-- REQUEST --
Rewrite all the rows below, requests included, and rescale every coordinate in the answers by multiplying it by 0.7 and rounding to a whole number, with halves rounded up. Keep the numbers in the requests as they are, and leave the pictures out.

-- RAW DATA --

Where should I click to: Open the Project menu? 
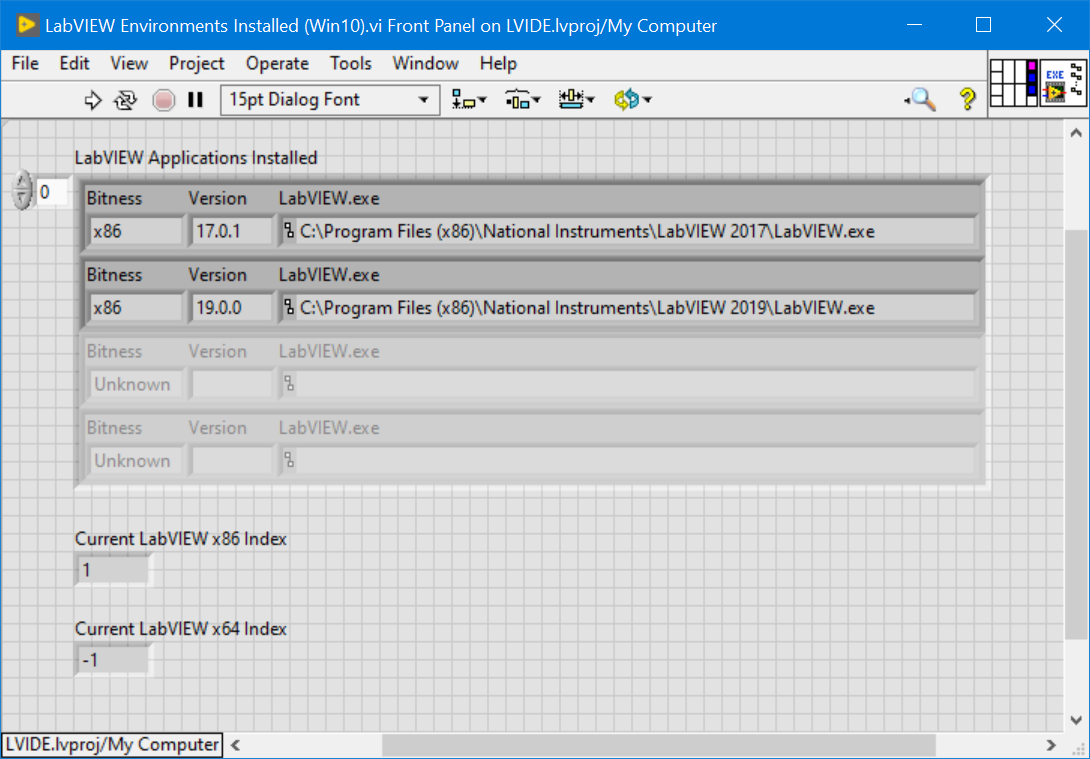coord(196,63)
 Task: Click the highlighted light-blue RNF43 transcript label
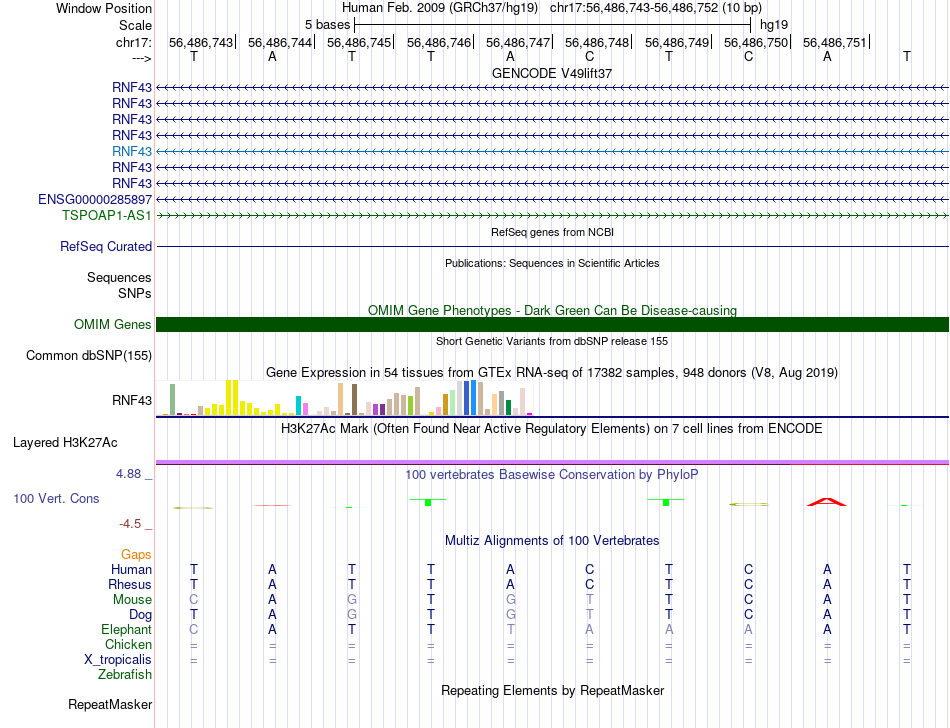click(x=132, y=151)
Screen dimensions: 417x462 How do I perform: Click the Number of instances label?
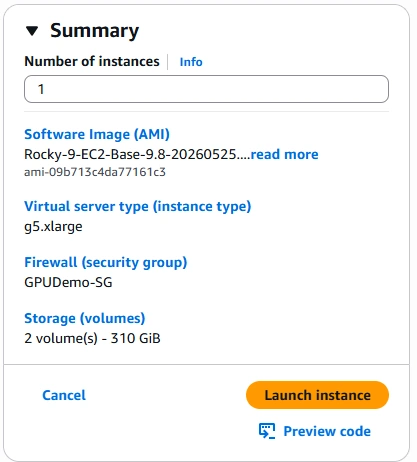92,62
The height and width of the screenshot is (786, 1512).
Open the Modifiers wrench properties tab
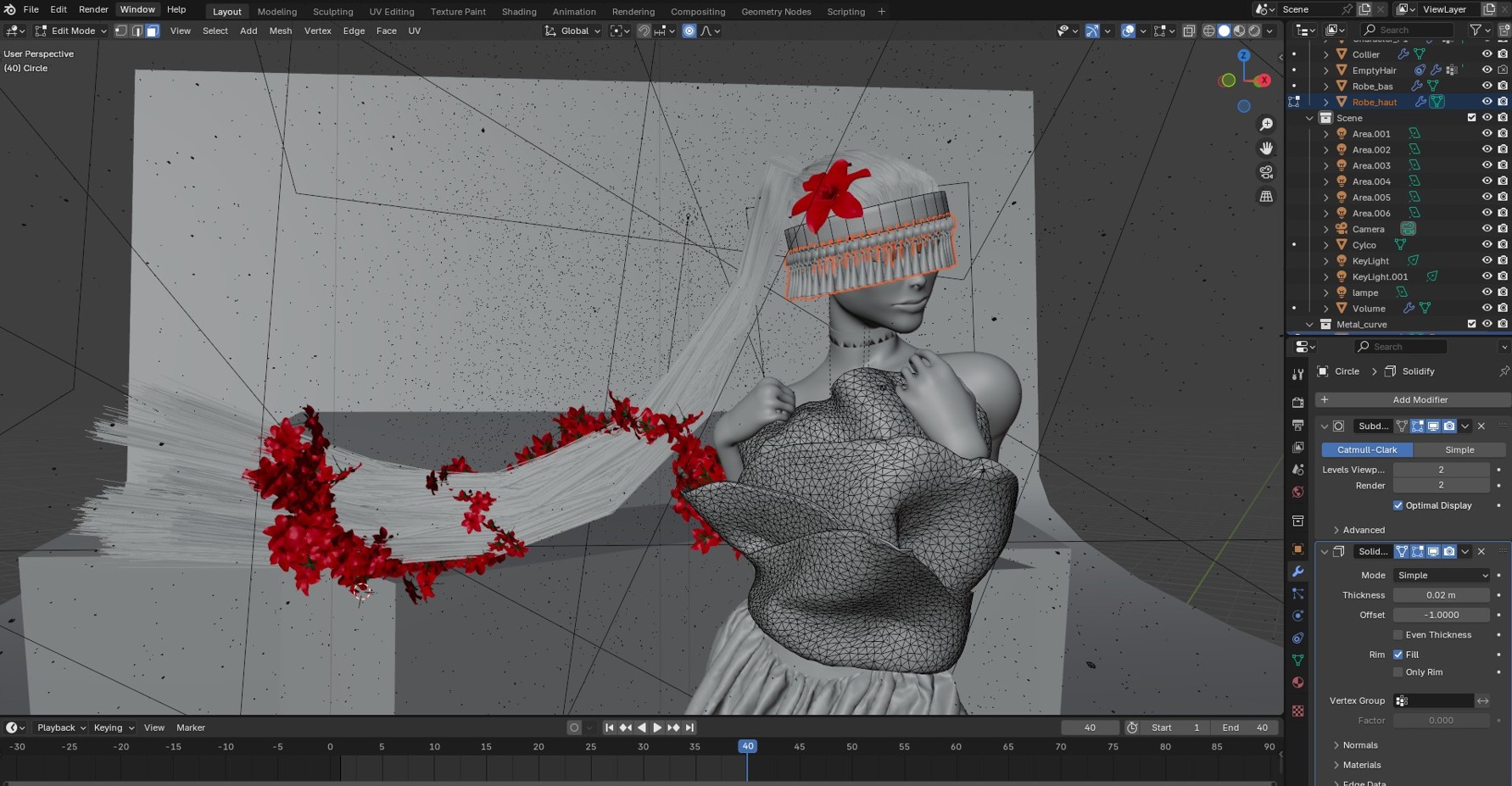(1297, 571)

-- RESPONSE TO THE EXERCISE --
Where should I click to: Open the Project menu? 
coord(137,44)
 Task: Click the highlighted light-blue RNF43 transcript label
click(x=92, y=106)
Screen dimensions: 417x462 How do I perform: Click the Number of instances label?
64,43
The height and width of the screenshot is (786, 1512).
Open the Modifiers wrench properties tab
(908, 400)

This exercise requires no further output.